◆ GIVEN INSTRUCTION ◆
Give every line of the rows below as a JSON array of strings, one string per line, with blank lines left out.

* BEGIN RECORDS SUPPLIED *

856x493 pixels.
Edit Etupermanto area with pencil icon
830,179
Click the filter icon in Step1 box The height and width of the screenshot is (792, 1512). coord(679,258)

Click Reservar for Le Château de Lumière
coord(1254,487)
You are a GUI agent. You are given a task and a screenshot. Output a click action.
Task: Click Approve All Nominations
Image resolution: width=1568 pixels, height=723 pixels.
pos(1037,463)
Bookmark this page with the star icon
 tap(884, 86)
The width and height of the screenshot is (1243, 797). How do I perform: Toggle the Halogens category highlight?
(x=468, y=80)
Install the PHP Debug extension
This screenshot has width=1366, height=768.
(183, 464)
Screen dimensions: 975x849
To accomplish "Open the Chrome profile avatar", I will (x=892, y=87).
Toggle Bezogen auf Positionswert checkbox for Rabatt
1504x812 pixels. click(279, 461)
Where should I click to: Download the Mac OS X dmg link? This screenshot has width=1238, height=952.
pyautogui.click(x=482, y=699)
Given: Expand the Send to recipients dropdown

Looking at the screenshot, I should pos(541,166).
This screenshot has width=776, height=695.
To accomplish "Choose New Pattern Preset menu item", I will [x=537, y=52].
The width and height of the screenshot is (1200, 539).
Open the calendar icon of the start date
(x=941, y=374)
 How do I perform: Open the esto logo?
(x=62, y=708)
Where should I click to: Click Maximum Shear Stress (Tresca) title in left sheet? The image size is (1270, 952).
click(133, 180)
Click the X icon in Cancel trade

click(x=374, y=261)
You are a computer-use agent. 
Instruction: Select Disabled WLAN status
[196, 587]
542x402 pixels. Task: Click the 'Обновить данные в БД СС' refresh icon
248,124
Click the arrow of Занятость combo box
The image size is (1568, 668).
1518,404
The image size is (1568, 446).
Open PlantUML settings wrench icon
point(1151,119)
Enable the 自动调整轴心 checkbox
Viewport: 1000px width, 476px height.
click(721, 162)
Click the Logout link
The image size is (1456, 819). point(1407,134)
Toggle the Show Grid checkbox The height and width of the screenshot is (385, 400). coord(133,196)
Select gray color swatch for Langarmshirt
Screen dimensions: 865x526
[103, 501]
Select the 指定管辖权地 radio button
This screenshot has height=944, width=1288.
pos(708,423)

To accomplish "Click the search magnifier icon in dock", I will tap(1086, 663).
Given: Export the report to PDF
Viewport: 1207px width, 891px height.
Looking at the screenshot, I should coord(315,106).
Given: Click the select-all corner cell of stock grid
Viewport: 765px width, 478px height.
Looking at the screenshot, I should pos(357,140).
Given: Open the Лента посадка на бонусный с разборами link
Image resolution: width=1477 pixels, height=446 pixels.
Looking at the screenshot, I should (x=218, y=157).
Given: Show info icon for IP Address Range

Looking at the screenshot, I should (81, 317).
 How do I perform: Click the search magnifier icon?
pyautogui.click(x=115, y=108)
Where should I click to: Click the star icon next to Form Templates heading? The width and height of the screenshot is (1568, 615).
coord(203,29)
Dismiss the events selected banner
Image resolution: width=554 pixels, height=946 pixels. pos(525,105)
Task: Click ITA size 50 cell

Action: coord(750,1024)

* END RECORDS SUPPLIED *

◆ CORRECT RESPONSE ◆
[
  "856x493 pixels.",
  "Edit Etupermanto area with pencil icon",
  "830,179",
  "Click the filter icon in Step1 box The height and width of the screenshot is (792, 1512). coord(679,258)",
  "Click Reservar for Le Château de Lumière",
  "coord(1254,487)",
  "You are a GUI agent. You are given a task and a screenshot. Output a click action.",
  "Task: Click Approve All Nominations",
  "Image resolution: width=1568 pixels, height=723 pixels.",
  "pos(1037,463)",
  "Bookmark this page with the star icon",
  " tap(884, 86)",
  "The width and height of the screenshot is (1243, 797). How do I perform: Toggle the Halogens category highlight?",
  "(x=468, y=80)",
  "Install the PHP Debug extension",
  "This screenshot has width=1366, height=768.",
  "(183, 464)",
  "Screen dimensions: 975x849",
  "To accomplish \"Open the Chrome profile avatar\", I will (x=892, y=87).",
  "Toggle Bezogen auf Positionswert checkbox for Rabatt",
  "1504x812 pixels. click(279, 461)",
  "Where should I click to: Download the Mac OS X dmg link? This screenshot has width=1238, height=952.",
  "pyautogui.click(x=482, y=699)",
  "Given: Expand the Send to recipients dropdown",
  "Looking at the screenshot, I should pos(541,166).",
  "This screenshot has width=776, height=695.",
  "To accomplish \"Choose New Pattern Preset menu item\", I will [x=537, y=52].",
  "The width and height of the screenshot is (1200, 539).",
  "Open the calendar icon of the start date",
  "(x=941, y=374)",
  " How do I perform: Open the esto logo?",
  "(x=62, y=708)",
  "Where should I click to: Click Maximum Shear Stress (Tresca) title in left sheet? The image size is (1270, 952).",
  "click(133, 180)",
  "Click the X icon in Cancel trade",
  "click(x=374, y=261)",
  "You are a computer-use agent. ",
  "Instruction: Select Disabled WLAN status",
  "[196, 587]",
  "542x402 pixels. Task: Click the 'Обновить данные в БД СС' refresh icon",
  "248,124",
  "Click the arrow of Занятость combo box",
  "The image size is (1568, 668).",
  "1518,404",
  "The image size is (1568, 446).",
  "Open PlantUML settings wrench icon",
  "point(1151,119)",
  "Enable the 自动调整轴心 checkbox",
  "Viewport: 1000px width, 476px height.",
  "click(721, 162)",
  "Click the Logout link",
  "The image size is (1456, 819). point(1407,134)",
  "Toggle the Show Grid checkbox The height and width of the screenshot is (385, 400). coord(133,196)",
  "Select gray color swatch for Langarmshirt",
  "Screen dimensions: 865x526",
  "[103, 501]",
  "Select the 指定管辖权地 radio button",
  "This screenshot has height=944, width=1288.",
  "pos(708,423)",
  "To accomplish \"Click the search magnifier icon in dock\", I will tap(1086, 663).",
  "Given: Export the report to PDF",
  "Viewport: 1207px width, 891px height.",
  "Looking at the screenshot, I should coord(315,106).",
  "Given: Click the select-all corner cell of stock grid",
  "Viewport: 765px width, 478px height.",
  "Looking at the screenshot, I should pos(357,140).",
  "Given: Open the Лента посадка на бонусный с разборами link",
  "Image resolution: width=1477 pixels, height=446 pixels.",
  "Looking at the screenshot, I should (x=218, y=157).",
  "Given: Show info icon for IP Address Range",
  "Looking at the screenshot, I should (81, 317).",
  " How do I perform: Click the search magnifier icon?",
  "pyautogui.click(x=115, y=108)",
  "Where should I click to: Click the star icon next to Form Templates heading? The width and height of the screenshot is (1568, 615).",
  "coord(203,29)",
  "Dismiss the events selected banner",
  "Image resolution: width=554 pixels, height=946 pixels. pos(525,105)",
  "Task: Click ITA size 50 cell",
  "Action: coord(750,1024)"
]